Iqbal found in himself a sense of identity of spiritual purpose with Rumi and like Rumi he saw as his main mission in life the exposition of "the inmost sense of the prophetic revelation." Through the process of negation and purification by clearing the mind of all irrelevancies and by purging the world of Islamic thought of all that was impure and alien, Iqbal wanted to experience the truth of the revelation. And in his ecstasy to experience the truth of the revelation, Iqbal reached the heights of true poetry. Asrar is essentially the imaginative story of the journey of the poet to the desert sublimity of Arabia:

"You who have gathered roses from the garden of Persia

And seen the birth of spring in India,

Now taste something of the heat of the desert,

Drink the old wine of the date,

Lay your head for once on her hot breast,

Yield your body a while to her scorching wind".

In Asrar, we find Iqbal the poet's creative process as an active enjoyment, not a passive suffering of his experiences. Like all great poetry we find here the ordering activity of the imagination which gives significance to emotion. Mere emotion in itself is not what is needed in great poetry ; what is necessary for poetry is the imaginative command of this emotion. "The life of art is in this sense a strenuous effort after release from emotion in the very act of experiencing it. There must be a quietness in the midst of the speed of passion. Poetry is not concerned primarily to awaken 'emotion' and attitude; its concern is to convey imaginative ideas of, among other things, emotions. Successful conveyance of such imaginative prehension will certainly be accompanied by excitement — but excitement of a unique kind, which is not itself part of the content of the poem, for it is that which accompanies contemplation of the object. Judged from this standard, Asrar-i-Khudi is great poetry.

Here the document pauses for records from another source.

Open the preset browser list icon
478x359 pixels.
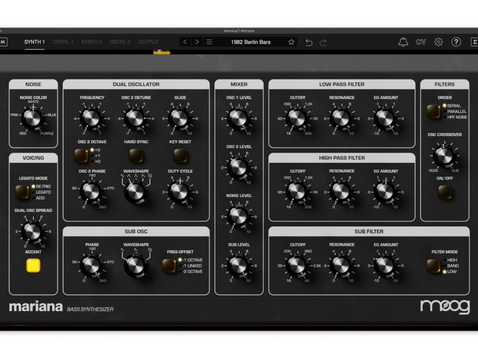click(x=210, y=42)
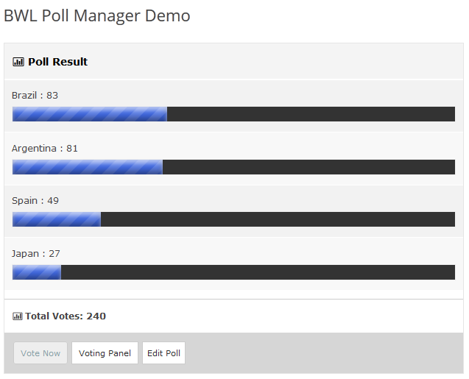Click the blue filled part of Brazil's bar
469x379 pixels.
click(90, 114)
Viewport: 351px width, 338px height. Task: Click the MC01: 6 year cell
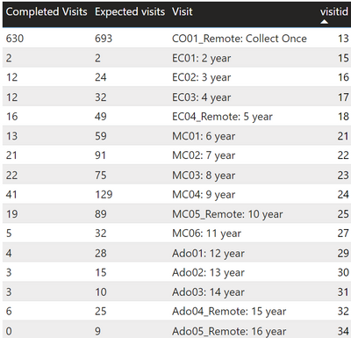(204, 136)
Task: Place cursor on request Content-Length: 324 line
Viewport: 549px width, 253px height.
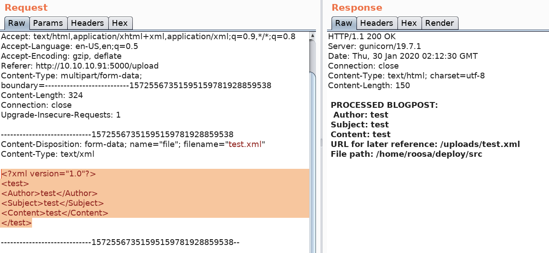Action: (42, 95)
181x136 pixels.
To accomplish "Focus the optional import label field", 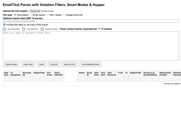I will pos(91,21).

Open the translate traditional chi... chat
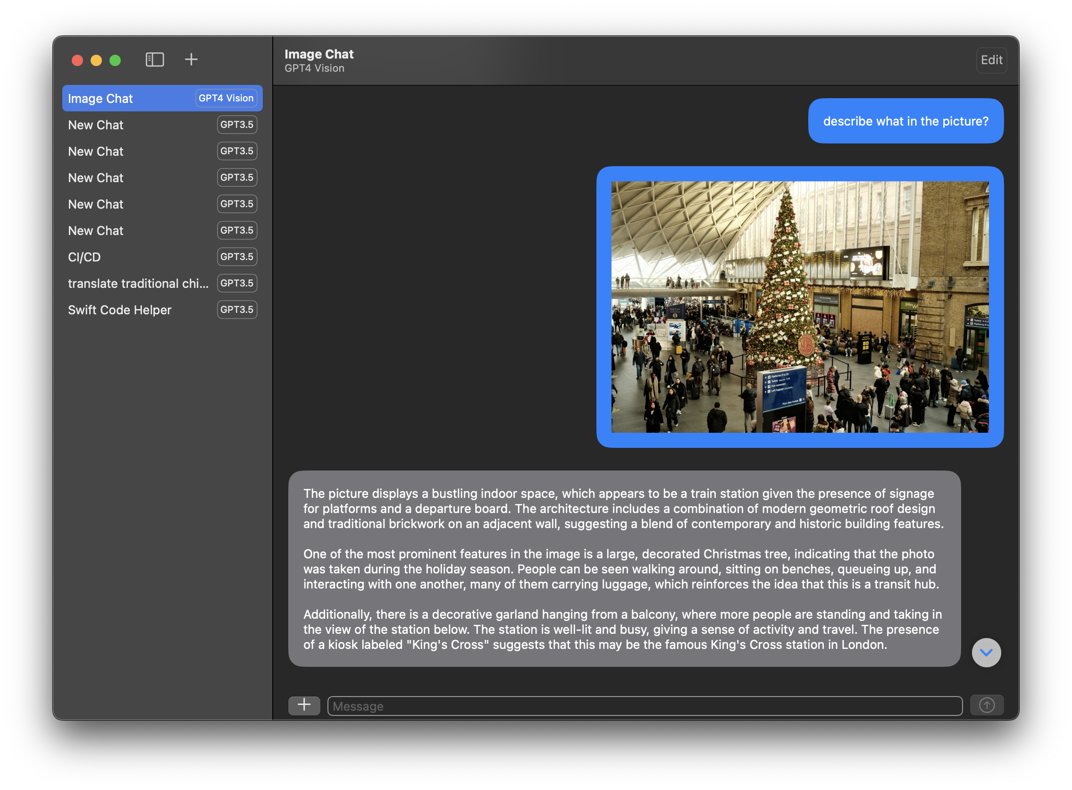(163, 284)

It is true that one cannot afford to ignore Iqbal's philosophical and theological beliefs; but it must be remembered that the reader should not be called upon to believe them himself. It will be wrong to think that Asrar or Ramuz is of interest only to Muslims, because in these poems we do not discover philosophical beliefs. What we do find is poetic assent. It is not necessary for me to know what Iqbal believed as a man, I am interested in what he believes as a poet.